### SOURCE
_ _ _
By supplying cheap and abundant energy, fossil fuels have been the principal driver in taking people out of poverty.
Over the last century, the rate of climate-related disaster deaths has fallen by 98%
Wars are won through mobility, thus the nation with the most mobile energy source (oil) usually wins.
Over the last century, fossil fuels have contributed to about a 1°C increase in average global temperature, and it will likely continue to increase the average temperature at a similar pace going forward.
When given the opinion of “experts,” you have to remember that you’re actually being given an interpretation of what the experts say, and that interpretation might not accurately reflect what they really believe.
Because experts operate in a very specific field, it’s near impossible for them to offer a comprehensive assessment or judgment on topics that extend across many fields.
Fossil fuels are a uniquely cost-effective energy source —> Cost-effective energy is essential to human flourishing —> Millions of people are dying due to a lack of cost-effective energy.
Any renewable energy plan that doesn’t include hydroelectric or nuclear, especially if the goal is to reduce CO2 emissions, is not a serious plan.
_ _ _
### TASK DATA
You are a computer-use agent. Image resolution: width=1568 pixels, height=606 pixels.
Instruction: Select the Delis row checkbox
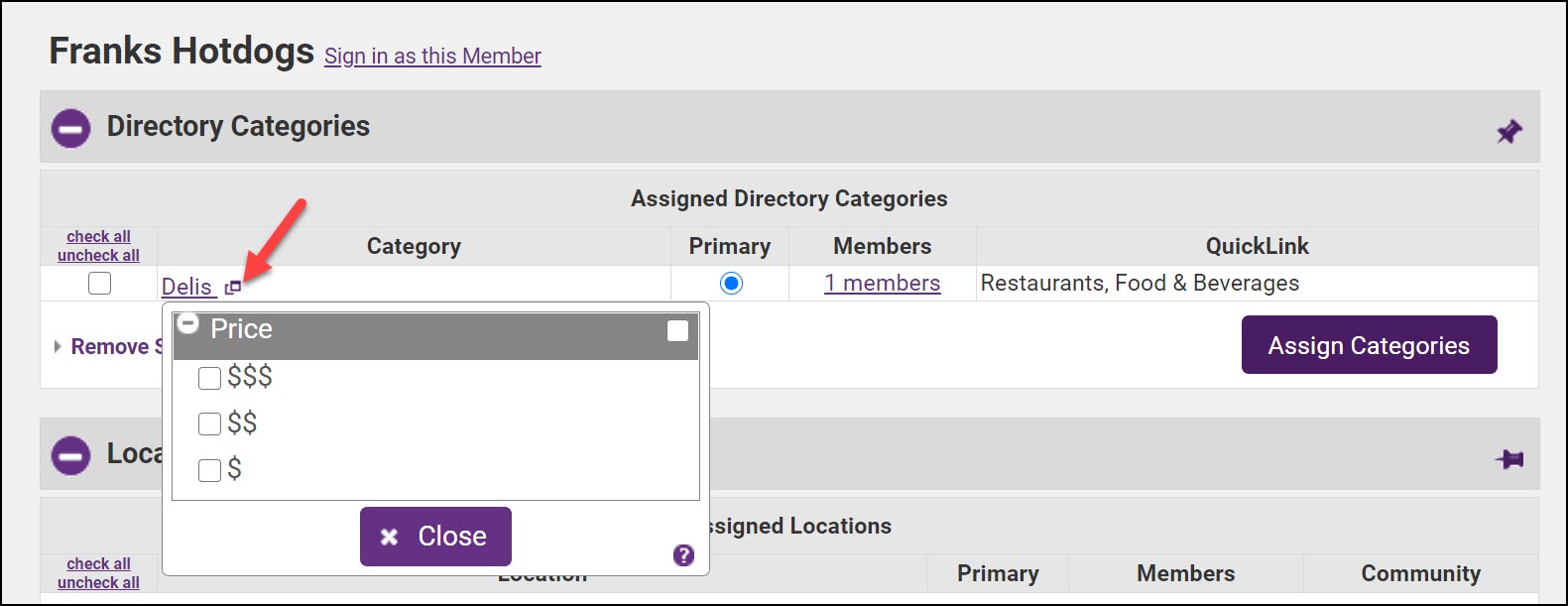(x=99, y=284)
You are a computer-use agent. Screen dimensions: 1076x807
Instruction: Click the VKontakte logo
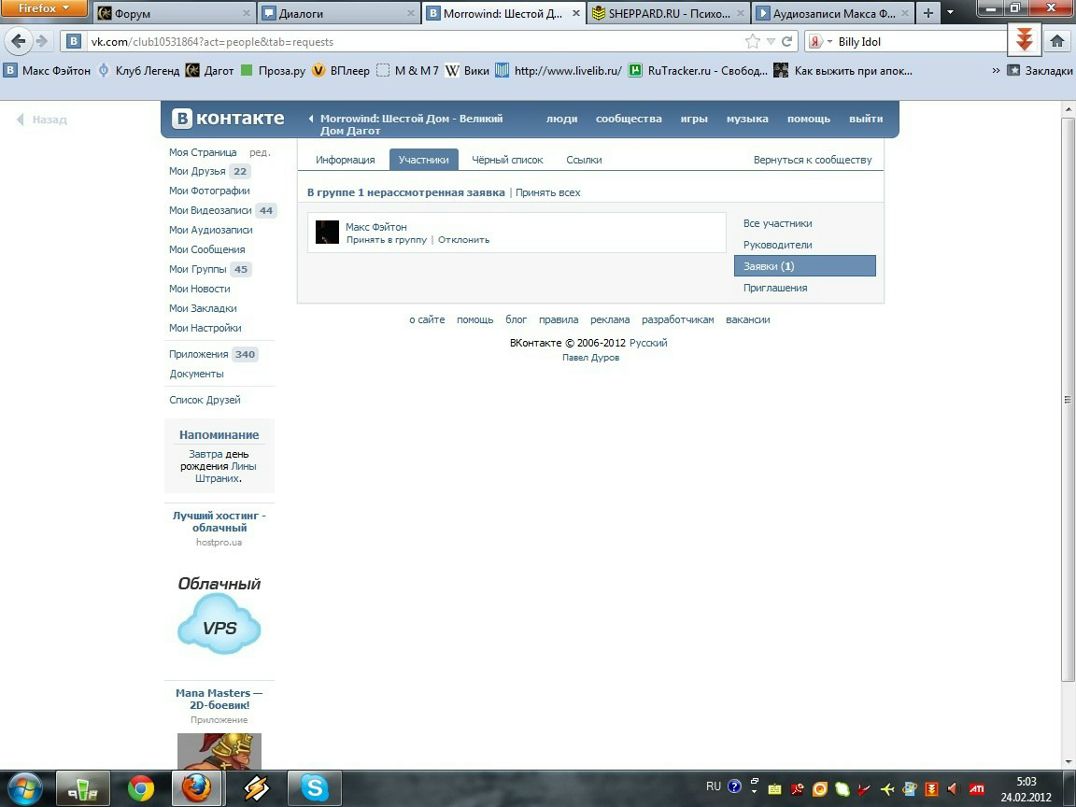pyautogui.click(x=229, y=118)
_ _ _
### WORK TO DO
(a) In the entries, begin at the line that has "You are a computer-use agent. Screen" and stop after the last entry. Update those lines by changing "logo" to "icon" and keep everything else the same, but leave out the pictures.
(b) Write what comes next in the text about fossil fuels and energy, picking up after its last line.
The text about fossil fuels and the entries have nothing to do with each other.

### ANSWERS TO EACH TASK
(a)
You are a computer-use agent. Screen dimensions: 1076x807
Instruction: Click the VKontakte icon
pyautogui.click(x=229, y=118)

(b)
The term proved or proven reserves means the amount of coal, oil, or natural gas that can be viably extracted using present-day technologies. It does not mean all fossil fuel reserves.
If you measure human flourishing by life expectancy, average income, and availability of resources, the world we live in today is far better than any before it, and fossil fuels have played a significant role in accomplishing that.
The amount of life-enhancing value we can produce at any given time is directly linked to the amount of energy we can deploy at any given time.
A “natural” life is generally at odds with a nourishing life, meaning the negative consequences of unnatural things or states are often outweighed by the benefits.
While fossil fuels can contribute to incrementally higher temperatures around the world, fossil fuels also help us better survive higher temperatures each year. Also, the vast majority of temperature-related deaths come from cold weather, so increasing global temperatures isn’t necessarily a bad thing in terms of maximizing human life.
The role fossil fuels and cheap energy play in machine labor, which maximizes productivity, is constantly overlooked when considering their costs and benefits.
Solar and wind constitute just 3% of the world’s total energy, and that 3% is almost exclusively for electricity, which is only about 19% of the world’s energy needs.
For energy to be reliable, it must be storable. Fossil fuels are a natural form of stored energy, whereas renewables require much more money/infrastructure to store and use on demand.
Electricity uses just 19% of overall energy use, 63% of which comes from fossil fuels.
Of the 32% of total energy used as mobile energy, 90% of it comes from oil.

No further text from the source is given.